Hey Russ I think they make a cream that will make you feel a little better after what The FOG just did to ya. It's called, Cell Block #9 Soothing Cream.

OMFG you were owned!


----------



## Headcrash (Sep 7, 2006)

Wow nice hit. Enjoy those sticks!


----------



## TripleF (May 16, 2007)

WOOOOOOOOOOOOOOOOOOW DUDE

That is a suhweeeeeeeeeeeeeeeeet hit!!! :tu


----------



## shilala (Feb 1, 2008)

Nice thump on the top of the head, Dave. 
That oughta wake him up.


----------



## SmokeyJoe (Oct 3, 2006)

Excellent Rocky devastation... "Yo, Adrian!"


----------



## leasingthisspace (Jun 9, 2008)

Nice hit:tu


----------



## dustinhayden (Feb 4, 2006)

Can you say, "KABOOM"?!!!!!


----------



## Aladdin Sane (Aug 25, 2006)

Great hit Dave! :tu

Bob and Doug would be proud aye!


----------



## CBI_2 (Sep 28, 2007)

*RUSS! RUSS! Get up off the ground man! Don't let that big old gorilla do that to you! Get up Dude!

Great Hit! :tu
*


----------



## dwhitacre (Jan 2, 2008)

Nice!!!

Very Nice Indeed!!!:tu


----------



## rck70 (Mar 29, 2008)

Aladdin Sane said:


> Great hit Dave! :tu
> 
> Bob and Doug would be proud aye!


Dude....i have not seen that movie in forever...got go rent it....:tu


----------



## Aladdin Sane (Aug 25, 2006)

rck70 said:


> Dude....i have not seen that movie in forever...got go rent it....:tu


Great flick! Take off Aye? Don't forget the backbacon  :tu  :chk


----------



## SHOE (Feb 15, 2006)

The "rck" likes "Rocky"? Interesting. 

Great hit Old Sailor!!!!!


----------



## sailchaser (Jun 16, 2007)

Dave ,
Great hit on a deserving gorila,

When you build them you build them BIG!!!!


----------



## macms (Jun 17, 2007)

rck70 said:


> BTW Brigade.....notice the note....I have an addy....

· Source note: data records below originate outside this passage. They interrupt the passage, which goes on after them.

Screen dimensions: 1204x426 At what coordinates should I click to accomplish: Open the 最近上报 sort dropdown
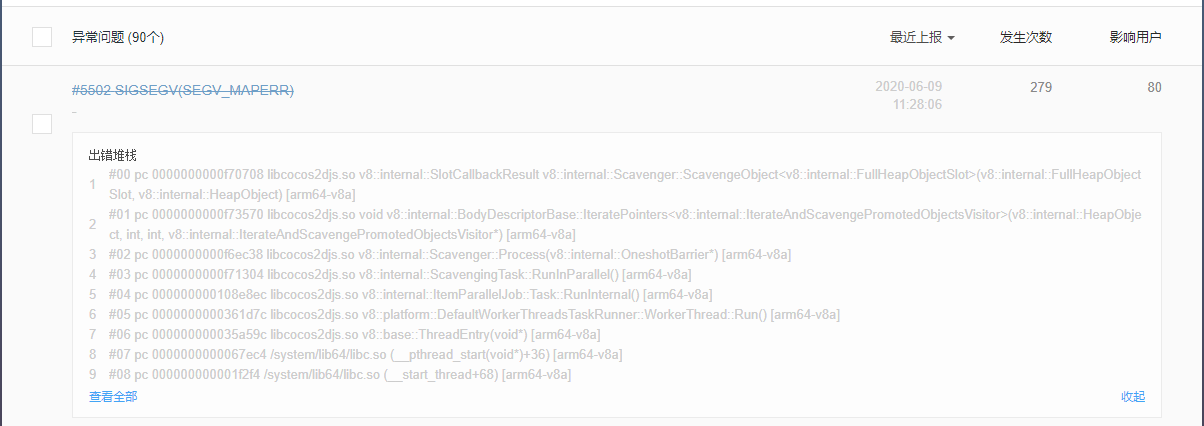coord(922,38)
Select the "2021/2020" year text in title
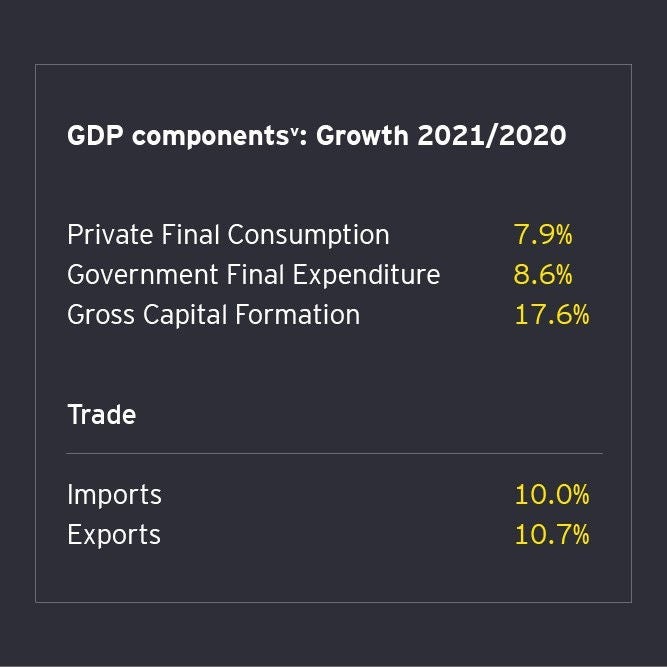The width and height of the screenshot is (667, 667). 492,136
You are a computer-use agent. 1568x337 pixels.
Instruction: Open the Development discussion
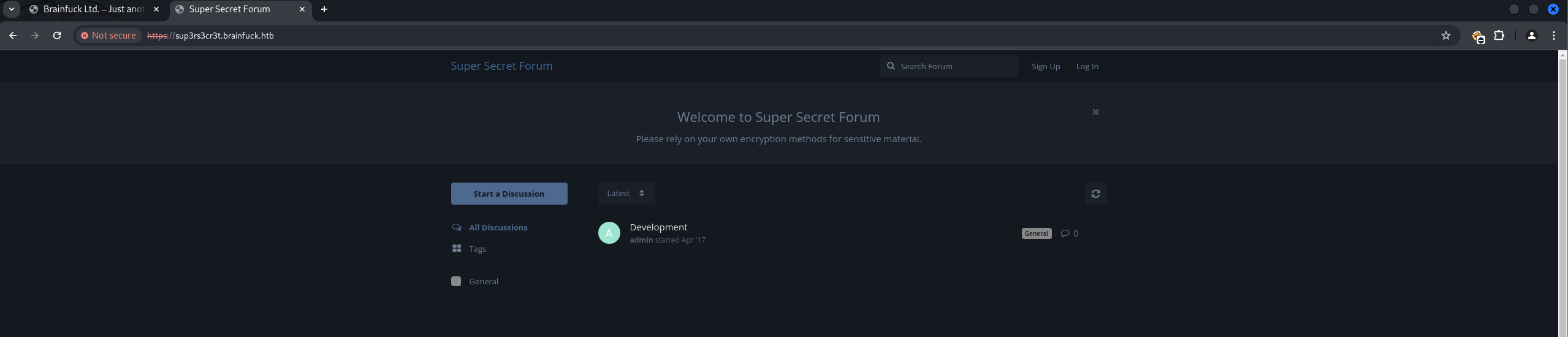tap(658, 227)
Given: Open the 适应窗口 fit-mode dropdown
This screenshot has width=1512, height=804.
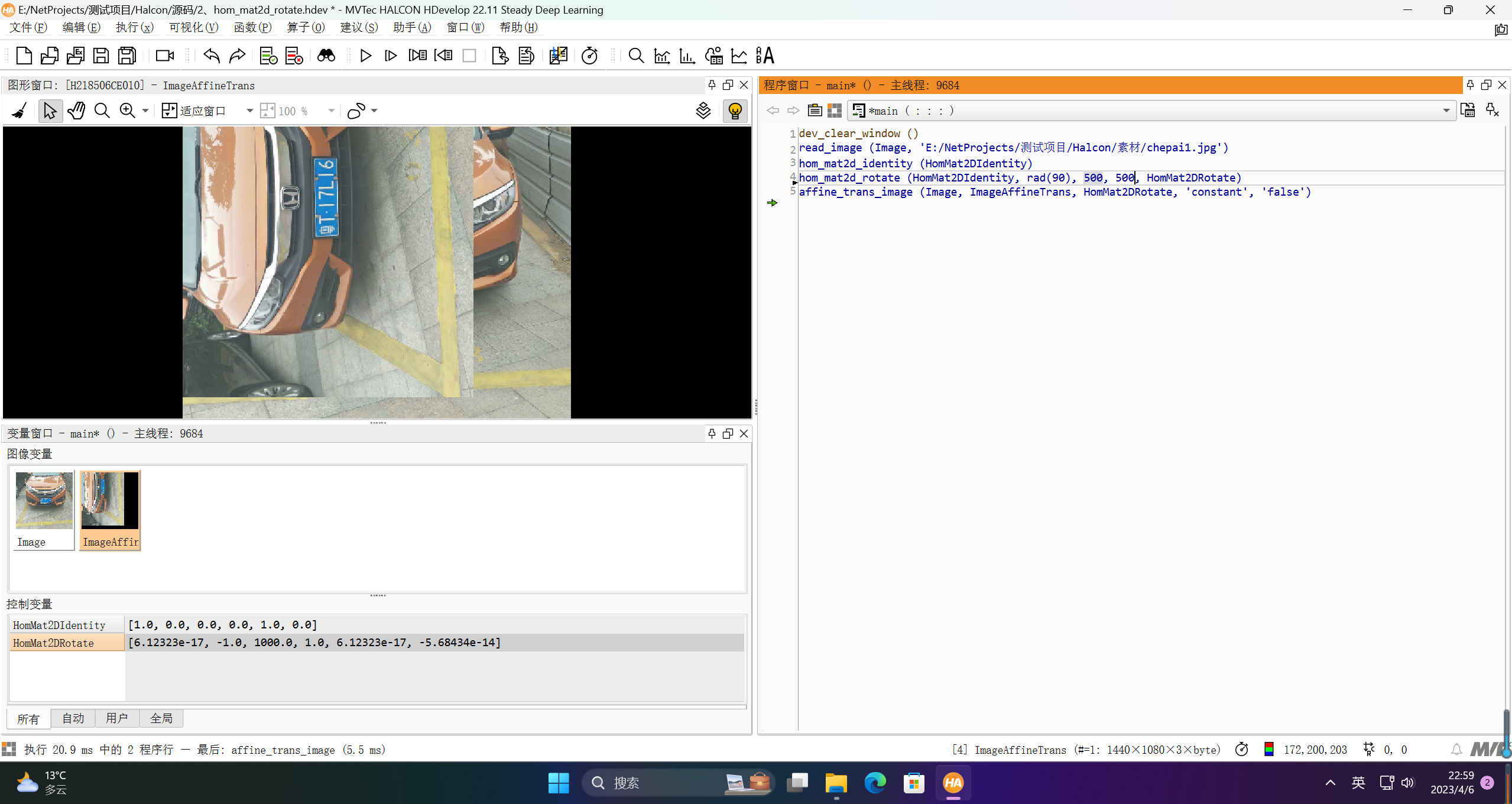Looking at the screenshot, I should coord(250,111).
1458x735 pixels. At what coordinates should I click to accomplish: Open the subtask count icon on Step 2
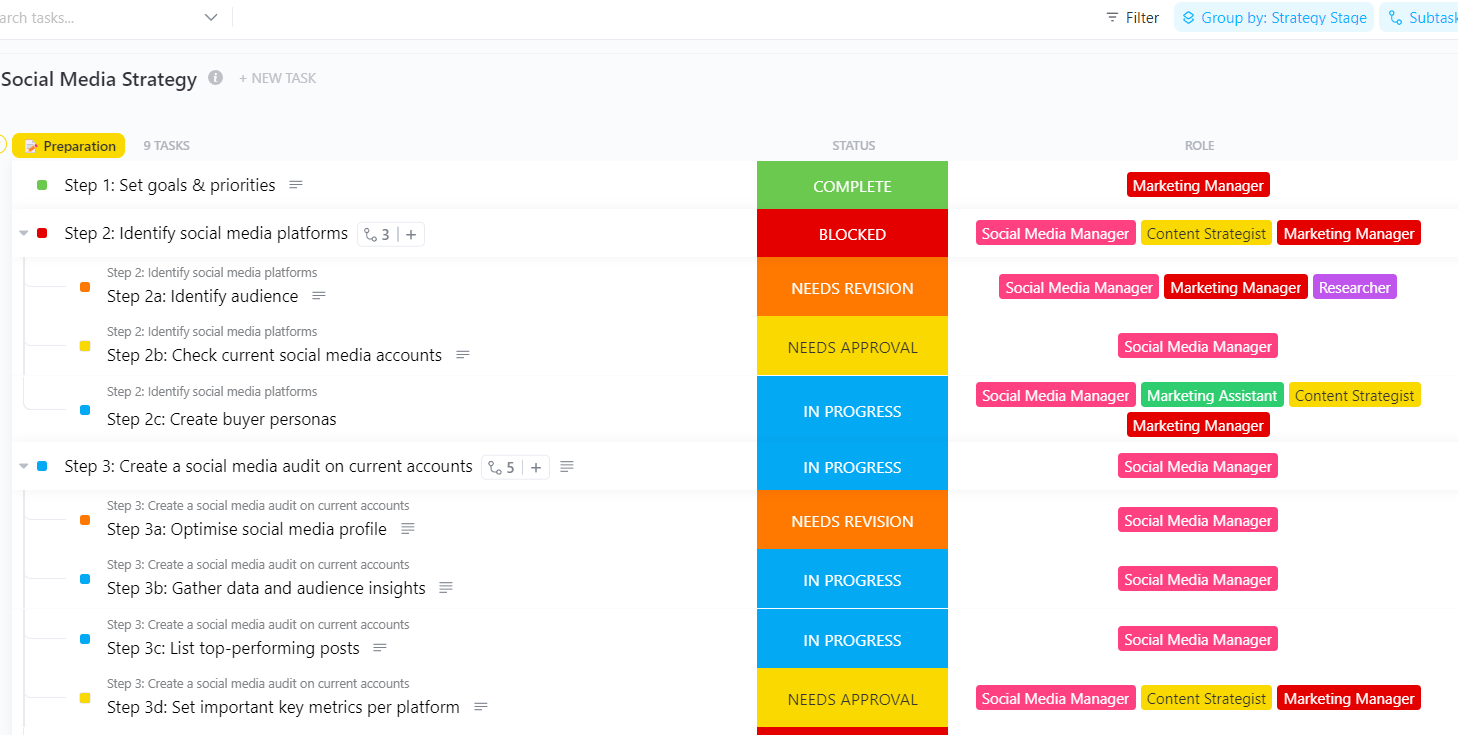pos(377,234)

Newb's must understand you don't just saunter up the gangway and walk on board. Ya gotta ask permission or...

:r :r :r

He didn't even fire a salvo. That was just a shot across the bow. :ss

Nice one Dave. :tu


----------



## ja3480 (Nov 21, 2007)

Old Sailor got you hook line and sinker!!!! 
One hell of hit !!


----------



## tjblades (Apr 21, 2008)

Great Hit. Enjoy Russ!:tu


----------



## massphatness (Jan 4, 2008)

Rocky, Rocky, Rocky ...

Russ -- you got smacked like Apollo Creed


----------



## chippewastud79 (Sep 18, 2007)

An excellent hit there :tu

Russ, you deserve it.


----------



## Old Sailor (Jul 27, 2006)

macms said:


> Newb's must understand you don't just saunter up the gangway and walk on board. Ya gotta ask permission or...
> 
> :r :r :r
> 
> ...


the next newb is really in for a beatin :mn:mn I have all your addys newbs


----------



## Mr.Maduro (Aug 2, 2006)

Nicely done Dave.... cut off the head.....the rest will fall!! :r


----------



## ambientboy (Jun 10, 2007)

Aladdin Sane said:


> Great hit Dave! :tu
> 
> Bob and Doug would be proud aye!


"This movie was filmed in 3B...Three beers and it looks good to us!"


----------